[Screenshot grounding data]
------------------------------

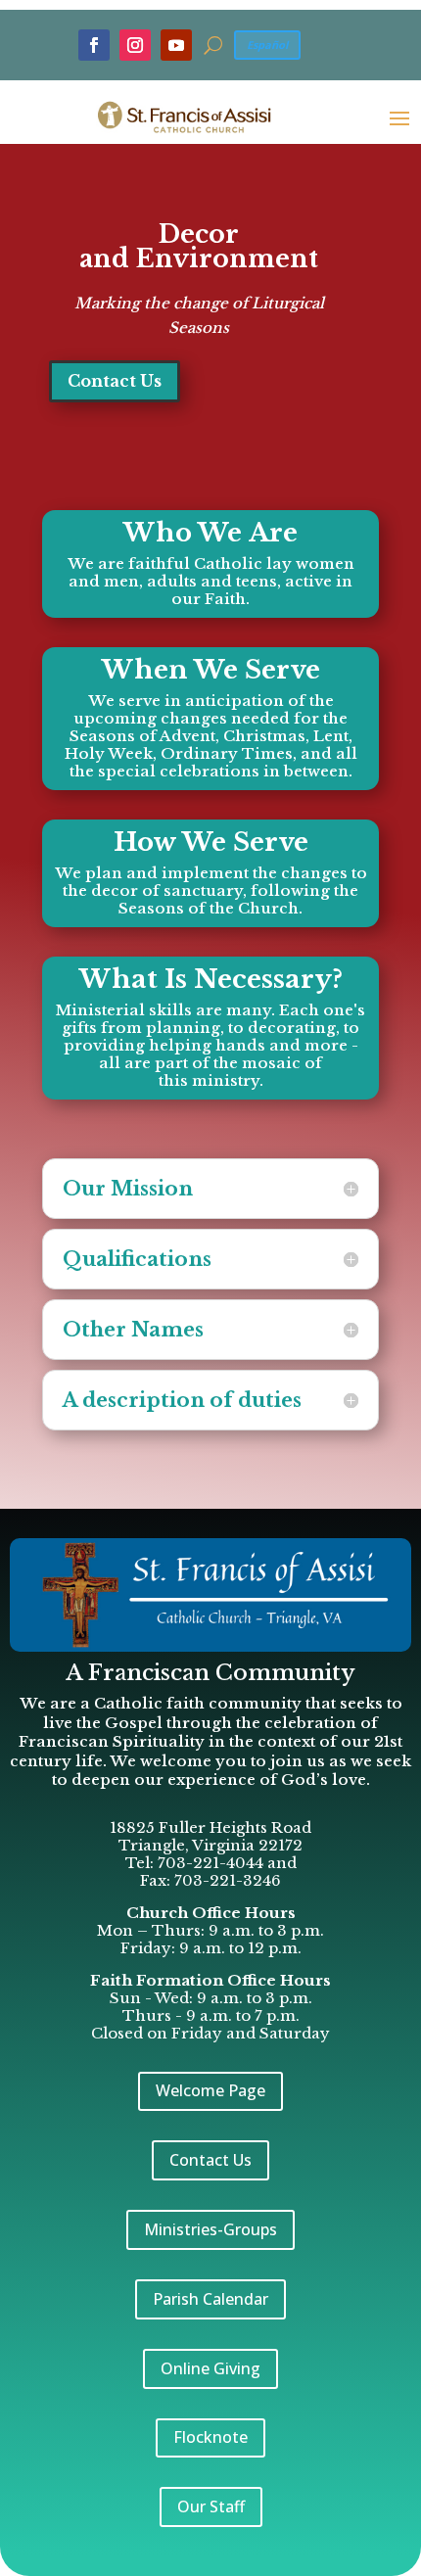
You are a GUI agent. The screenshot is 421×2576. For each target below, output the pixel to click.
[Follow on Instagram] (135, 45)
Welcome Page (210, 2090)
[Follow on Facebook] (94, 45)
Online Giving (210, 2368)
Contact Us (115, 381)
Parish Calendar (210, 2299)
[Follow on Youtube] (176, 45)
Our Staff (211, 2506)
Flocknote (210, 2437)
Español (267, 44)
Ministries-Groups (210, 2229)
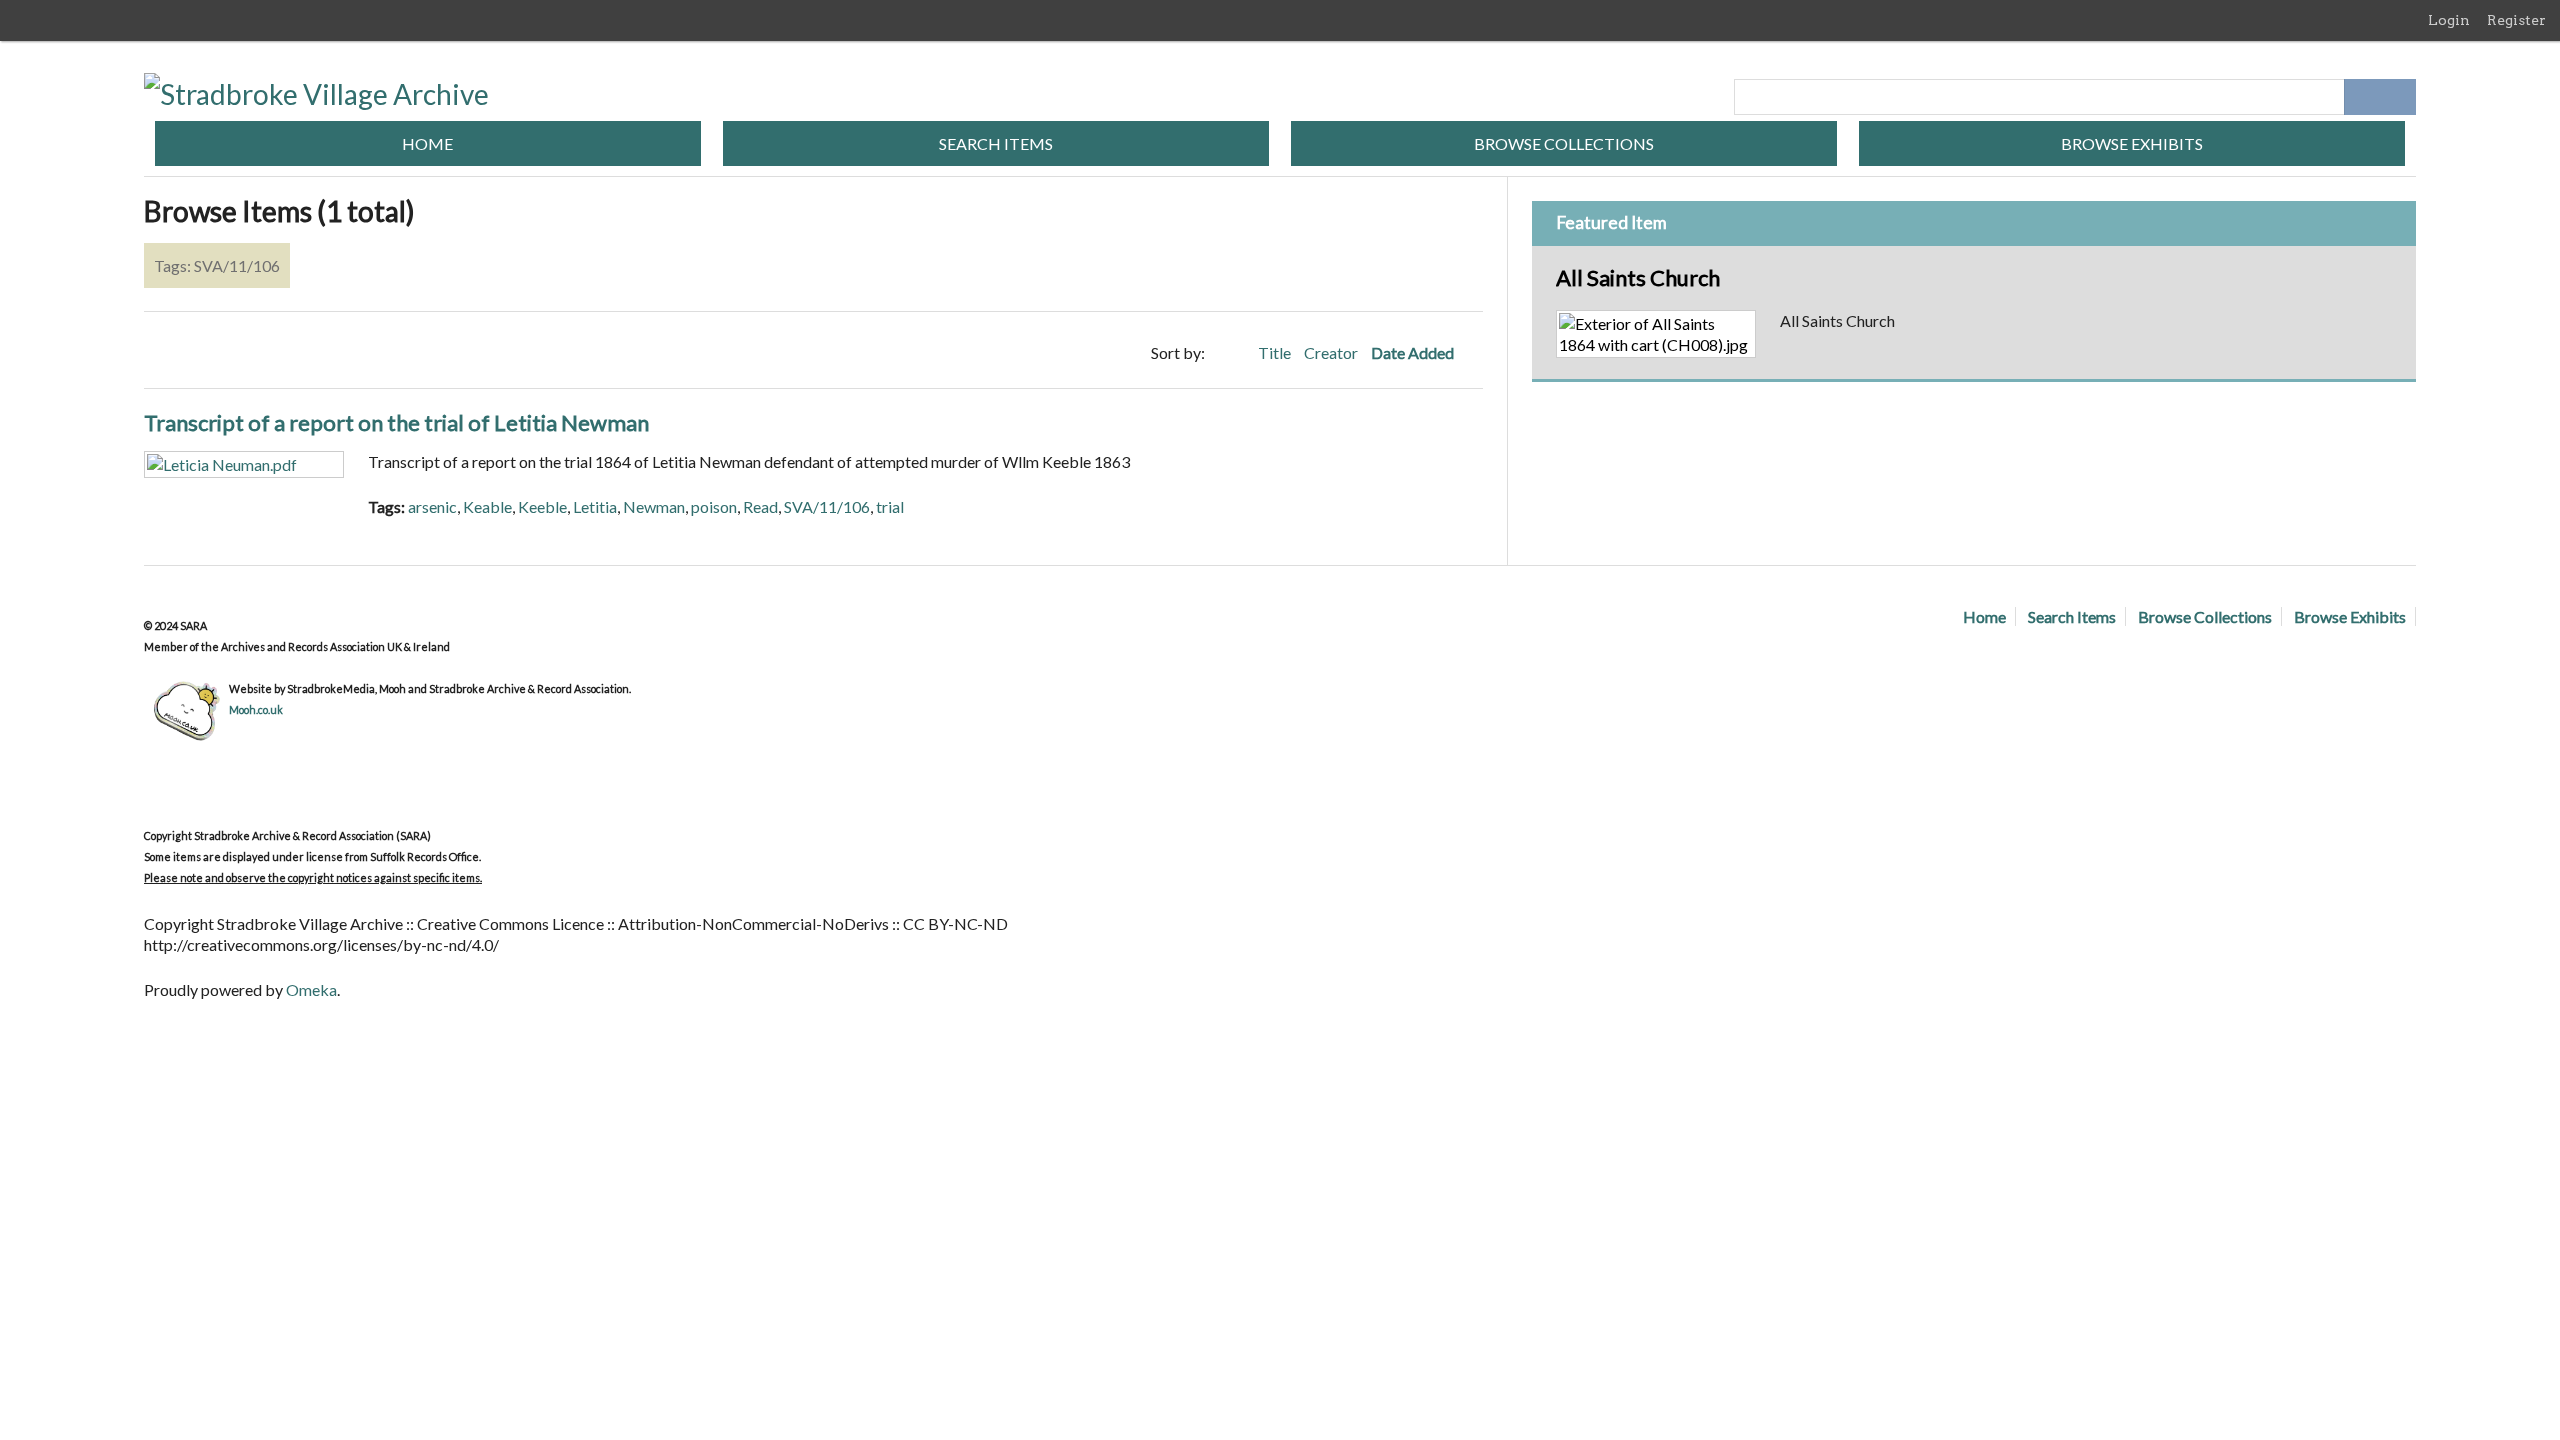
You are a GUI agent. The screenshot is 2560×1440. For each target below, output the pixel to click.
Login (2449, 20)
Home (427, 143)
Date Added (1414, 352)
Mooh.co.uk (256, 709)
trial (890, 506)
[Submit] (2398, 97)
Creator (1332, 352)
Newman (654, 506)
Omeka (311, 989)
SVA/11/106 (827, 506)
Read (760, 506)
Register (2516, 20)
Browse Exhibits (2132, 143)
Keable (487, 506)
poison (714, 506)
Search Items (996, 143)
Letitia (595, 506)
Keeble (542, 506)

------------------------------

**HOW TO COMPLETE THIS TASK**. Where a line above holds the string "agent", show that line.

**FINISHED TASK**.
You are a GUI agent. The screenshot is 421×2576. For each target below, output the pixel to click.
You are a GUI agent. The screenshot is 2560×1440. For each target below, output the pixel to click.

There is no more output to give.